Anyhow, it's a tragedy if those get yanked, I heard a couple of the no-dispenser Costco, you can ask for onions at the Kiosk and they give you a little cup of onions. As well as putting out a bin of onions and a little scoop of it on your hot dogs. I think this is foolish and anyone afraid of the dispenser is a freaking pansy.  I say, if you're not grinding a concerning amount of raw onions on to your suspiciously cheap hotdog, then I don't know what the fuck you're doing with your life.

The pencil sharpener dispenser is really the only way to acquire onions, or for that matter any condiments. It's your right as a Costco citizen. It says so in the member agreement, and if I sure as shit signed off on the right for them to check my receipt whenever I walk out, you damn well know that I'm all about the onion dispenser.

The onionizer may seem like a brute machine only capable of drowning your hotdog, but if you're really delicate and you have some skills, you can get the perfect line of onions right down the middle. It's really the trails you have to walk through to achieve Executive Membership status.

It may surprise you, but there was once a time when they even had a Kruat machine to dispense kruat goodness. Yes, I know what you're thinking, and the answer is yes. it does feel to be such an OG Costco patron. Hell, there was a time when we went by Price Clubbers.

But you see, "the perfect line" of onion is basically drowning the dog in them. With just a little deli mustard - when I want something a little sweeter, I do add ketchup and relish, but then again, ketchup on a dog... I know what you're thinking, but just allow me some luxury.
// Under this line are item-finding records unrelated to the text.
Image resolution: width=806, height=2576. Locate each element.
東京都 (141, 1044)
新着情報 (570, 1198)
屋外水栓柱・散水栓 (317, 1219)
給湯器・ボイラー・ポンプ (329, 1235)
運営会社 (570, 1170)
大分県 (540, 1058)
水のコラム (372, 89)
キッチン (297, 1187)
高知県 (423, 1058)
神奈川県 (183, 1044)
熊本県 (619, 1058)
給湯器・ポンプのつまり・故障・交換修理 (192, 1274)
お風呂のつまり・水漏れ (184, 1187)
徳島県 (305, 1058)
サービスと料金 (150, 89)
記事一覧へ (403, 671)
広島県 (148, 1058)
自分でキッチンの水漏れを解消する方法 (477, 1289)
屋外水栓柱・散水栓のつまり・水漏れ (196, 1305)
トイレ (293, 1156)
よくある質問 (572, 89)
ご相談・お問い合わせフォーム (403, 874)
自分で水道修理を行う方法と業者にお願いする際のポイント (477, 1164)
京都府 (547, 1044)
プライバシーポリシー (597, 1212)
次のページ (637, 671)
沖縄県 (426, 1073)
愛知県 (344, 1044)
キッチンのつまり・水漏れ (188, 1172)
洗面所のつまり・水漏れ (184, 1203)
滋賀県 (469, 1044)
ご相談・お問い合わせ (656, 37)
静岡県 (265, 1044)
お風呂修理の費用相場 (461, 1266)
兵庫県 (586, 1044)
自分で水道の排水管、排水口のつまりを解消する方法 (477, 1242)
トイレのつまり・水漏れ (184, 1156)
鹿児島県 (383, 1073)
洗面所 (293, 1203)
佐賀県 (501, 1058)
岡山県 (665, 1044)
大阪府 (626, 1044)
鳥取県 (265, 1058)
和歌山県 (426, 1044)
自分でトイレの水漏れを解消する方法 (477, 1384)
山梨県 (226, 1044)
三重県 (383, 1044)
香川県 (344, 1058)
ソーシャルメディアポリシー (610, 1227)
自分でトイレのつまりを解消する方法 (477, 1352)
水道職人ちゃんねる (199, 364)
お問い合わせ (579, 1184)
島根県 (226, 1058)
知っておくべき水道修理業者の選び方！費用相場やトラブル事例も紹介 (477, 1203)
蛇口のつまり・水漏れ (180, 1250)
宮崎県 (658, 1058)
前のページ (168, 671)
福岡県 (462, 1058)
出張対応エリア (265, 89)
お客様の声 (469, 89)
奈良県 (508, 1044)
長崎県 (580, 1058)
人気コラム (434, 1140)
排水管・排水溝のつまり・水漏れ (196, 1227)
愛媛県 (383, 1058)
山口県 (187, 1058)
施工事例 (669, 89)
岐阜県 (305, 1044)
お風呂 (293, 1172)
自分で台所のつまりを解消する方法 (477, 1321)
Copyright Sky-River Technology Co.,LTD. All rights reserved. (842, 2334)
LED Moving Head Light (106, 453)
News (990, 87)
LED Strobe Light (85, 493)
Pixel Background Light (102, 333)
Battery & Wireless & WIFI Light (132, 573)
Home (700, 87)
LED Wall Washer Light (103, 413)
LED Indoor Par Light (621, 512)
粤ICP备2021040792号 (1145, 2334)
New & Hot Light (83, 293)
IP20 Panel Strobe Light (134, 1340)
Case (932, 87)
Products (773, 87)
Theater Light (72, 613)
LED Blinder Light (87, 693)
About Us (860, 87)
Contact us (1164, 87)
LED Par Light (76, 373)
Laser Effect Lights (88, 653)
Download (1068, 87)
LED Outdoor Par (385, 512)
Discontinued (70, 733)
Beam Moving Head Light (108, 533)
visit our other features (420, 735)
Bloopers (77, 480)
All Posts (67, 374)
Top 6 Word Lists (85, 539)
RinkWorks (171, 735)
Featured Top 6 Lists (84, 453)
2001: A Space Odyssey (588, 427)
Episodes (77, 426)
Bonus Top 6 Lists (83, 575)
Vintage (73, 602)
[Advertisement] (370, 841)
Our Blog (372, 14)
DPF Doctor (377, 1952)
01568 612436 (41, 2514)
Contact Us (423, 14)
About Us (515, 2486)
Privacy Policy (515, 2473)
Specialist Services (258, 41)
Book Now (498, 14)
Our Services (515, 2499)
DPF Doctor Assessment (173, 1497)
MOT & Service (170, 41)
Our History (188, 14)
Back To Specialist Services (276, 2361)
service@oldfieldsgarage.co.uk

Anyhow, I think ultimately the goal is to get your bun filled and let it flow over onto the foil wrapper, then you basically just double the weight of the whole thing with onion cubes. I'm sure that one of these days the receipt checker is just going to try to stop me thinking that I'm stealing a melon in my foil packed with how much onion there is going on up in there.

Basically what I'm saying is don't talk to me for at least 4 hours after eating a costco hotdog or the onion blast on my breath will basically kill you.